More check for exponent int bitwidth.
Added more tests.

xbolva00 marked an inline comment as done.Jun 12 2019, 3:19 PM
xbolva00 added inline comments.
lib/Transforms/Utils/SimplifyLibCalls.cpp
1455

You are right, we need to check it.

xbolva00 updated this revision to Diff 204370.Jun 12 2019, 3:21 PM

Revert unneeded formating changes.

efriedma added inline comments.Jun 12 2019, 3:35 PM
test/Transforms/InstCombine/pow_fp_int.ll
301

I don't think this is right; consider, for example , pow(.999999999,4000000000).

xbolva00 marked an inline comment as done.Jun 12 2019, 3:38 PM
xbolva00 added inline comments.
test/Transforms/InstCombine/pow_fp_int.ll
301

This is a negative test, nothing was changed here.

xbolva00 marked an inline comment as done.Jun 12 2019, 3:40 PM
xbolva00 added inline comments.
test/Transforms/InstCombine/pow_fp_int.ll
301

Yeah, I should change variable naming in negative tests

efriedma added inline comments.Jun 12 2019, 3:47 PM
test/Transforms/InstCombine/pow_fp_int.ll
178

Meant to write a comment on this. Treating "uitofp" like this means you're converting pow(.999999999,4000000000) into pow(.999999999,-294967296).

301

Accidentally commented on the wrong test.

xbolva00 marked an inline comment as done.Jun 12 2019, 4:17 PM
xbolva00 added inline comments.
test/Transforms/InstCombine/pow_fp_int.ll
178

Ah, right.

Can we still do this atleast for some "unsigned" cases, up to i16 (i31?) ?

xbolva00 updated this revision to Diff 204389.Jun 12 2019, 4:50 PM

Handle uitofp better.

xbolva00 marked an inline comment as done.Jun 21 2019, 9:25 AM
xbolva00 added inline comments.
test/Transforms/InstCombine/pow_fp_int.ll
178

It should be ok now. PTAL @efriedma

It would be nice to use the exact necessary fast-math flags here, while we're thinking about it, instead of just "isFast()". From the discussion, it seems like we only need "afn"?

It would be nice to use the exact necessary fast-math flags here, while we're thinking about it, instead of just "isFast()". From the discussion, it seems like we only need "afn"?

Okey. Maybe @spatel could help us with fast flags, whether afn is enough.

It would be nice to use the exact necessary fast-math flags here, while we're thinking about it, instead of just "isFast()". From the discussion, it seems like we only need "afn"?

Okey. Maybe @spatel could help us with fast flags, whether afn is enough.

Yes, I think 'afn' gives us the freedom for this sort of thing.
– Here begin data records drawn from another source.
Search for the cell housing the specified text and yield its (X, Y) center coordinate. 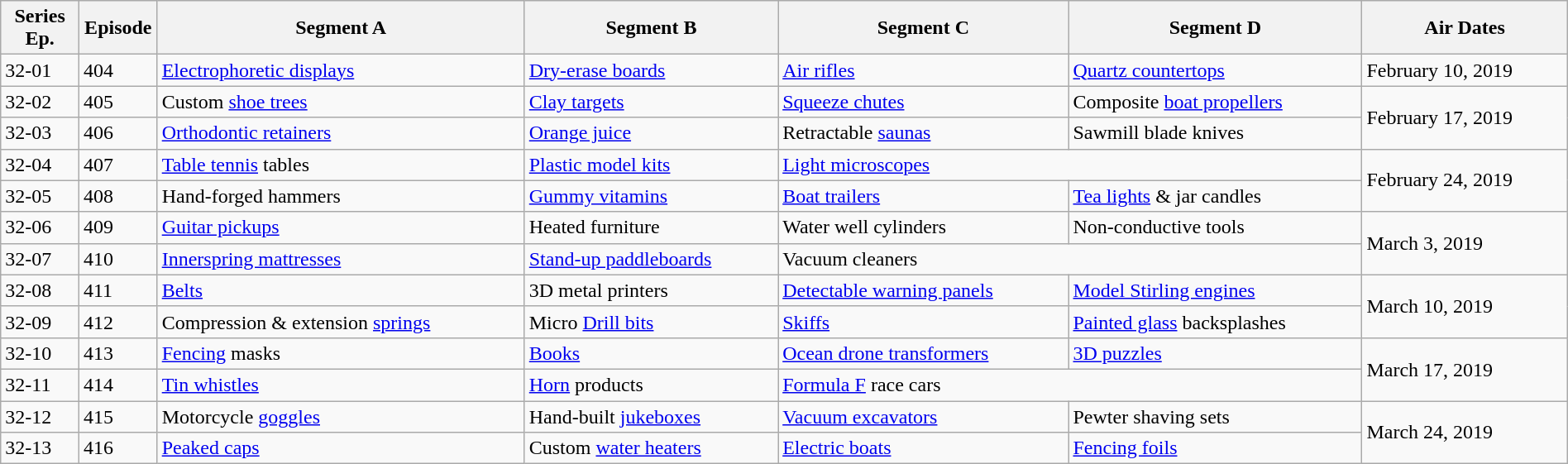
Vacuum excavators (923, 416)
Segment A (341, 28)
407 (117, 165)
32-03 (40, 133)
Retractable saunas (923, 133)
409 (117, 227)
412 (117, 322)
March 17, 2019 (1465, 369)
32-09 (40, 322)
Series Ep. (40, 28)
March 3, 2019 (1465, 243)
Air rifles (923, 70)
Stand-up paddleboards (651, 259)
Segment D (1216, 28)
Belts (341, 290)
415 (117, 416)
32-07 (40, 259)
Compression & extension springs (341, 322)
32-13 (40, 448)
Books (651, 353)
Episode (117, 28)
Detectable warning panels (923, 290)
Heated furniture (651, 227)
Electrophoretic displays (341, 70)
February 10, 2019 (1465, 70)
32-02 (40, 102)
Table tennis tables (341, 165)
Horn products (651, 385)
Boat trailers (923, 196)
3D puzzles (1216, 353)
Light microscopes (1070, 165)
32-11 (40, 385)
Segment C (923, 28)
416 (117, 448)
Dry-erase boards (651, 70)
Orange juice (651, 133)
Electric boats (923, 448)
32-05 (40, 196)
Pewter shaving sets (1216, 416)
Hand-forged hammers (341, 196)
Model Stirling engines (1216, 290)
Innerspring mattresses (341, 259)
Ocean drone transformers (923, 353)
Composite boat propellers (1216, 102)
Gummy vitamins (651, 196)
3D metal printers (651, 290)
Plastic model kits (651, 165)
405 (117, 102)
Fencing foils (1216, 448)
Guitar pickups (341, 227)
Formula F race cars (1070, 385)
32-04 (40, 165)
Clay targets (651, 102)
404 (117, 70)
32-06 (40, 227)
32-12 (40, 416)
March 24, 2019 (1465, 432)
Peaked caps (341, 448)
411 (117, 290)
Custom shoe trees (341, 102)
Skiffs (923, 322)
Tin whistles (341, 385)
32-01 (40, 70)
Custom water heaters (651, 448)
32-08 (40, 290)
Quartz countertops (1216, 70)
Micro Drill bits (651, 322)
Hand-built jukeboxes (651, 416)
Vacuum cleaners (1070, 259)
Non-conductive tools (1216, 227)
February 17, 2019 (1465, 117)
408 (117, 196)
February 24, 2019 (1465, 180)
32-10 (40, 353)
Squeeze chutes (923, 102)
Motorcycle goggles (341, 416)
Orthodontic retainers (341, 133)
414 (117, 385)
Water well cylinders (923, 227)
413 (117, 353)
Sawmill blade knives (1216, 133)
Painted glass backsplashes (1216, 322)
March 10, 2019 (1465, 306)
Segment B (651, 28)
410 (117, 259)
406 (117, 133)
Air Dates (1465, 28)
Fencing masks (341, 353)
Tea lights & jar candles (1216, 196)
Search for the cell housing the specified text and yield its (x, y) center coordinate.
As a practical matter, I'm not sure if clang has the means to turn on 'afn' without the entirety of "-ffast-math", but that may change in the future.

xbolva00 updated this revision to Diff 206066.Jun 21 2019, 1:38 PM

Require just "afn".

It looks like you didn't change all the uses of isFast() in optimizePow?

Also, I'd like to see some performance numbers; I assume powi is faster, but it would be nice to confirm, particularly for larger exponents.

xbolva00 added a comment.EditedJun 21 2019, 2:55 PM

clang -O3 pw.c -lm
xbolva00@xbolva00-G551JW:~$ time ./a.out &> log

real 0m0,195s
user 0m0,195s
sys 0m0,000s
xbolva00@xbolva00-G551JW:~$ time ./a.out &> log

real 0m0,195s
user 0m0,195s
sys 0m0,000s
xbolva00@xbolva00-G551JW:~$ time ./a.out &> log

real 0m0,195s
user 0m0,195s
sys 0m0,000s

clang -Ofast pw.c -lm / clang -O3 -ffast-math pw.c -lm

xbolva00@xbolva00-G551JW:~$ time ./a.out &> log

real 0m0,053s
user 0m0,049s
sys 0m0,004s
xbolva00@xbolva00-G551JW:~$ time ./a.out &> log

real 0m0,050s
user 0m0,050s
sys 0m0,000s
xbolva00@xbolva00-G551JW:~$ time ./a.out &> log

real 0m0,051s
user 0m0,051s
sys 0m0,000s

"Benchmark": https://pastebin.com/Z0yZD4qU

xbolva00 updated this revision to Diff 206089.Jun 21 2019, 3:01 PM

Replace IsFast with AllowApprox

Anything else to address?

efriedma accepted this revision.Jul 1 2019, 4:42 PM

LGTM

lib/Transforms/Utils/SimplifyLibCalls.cpp
1414

Indentation

This revision is now accepted and ready to land.Jul 1 2019, 4:42 PM
xbolva00 updated this revision to Diff 207567.Jul 2 2019, 8:39 AM

Fixed formatting

Anything else to address?

LGTM

Thank you!

This revision was automatically updated to reflect the committed changes.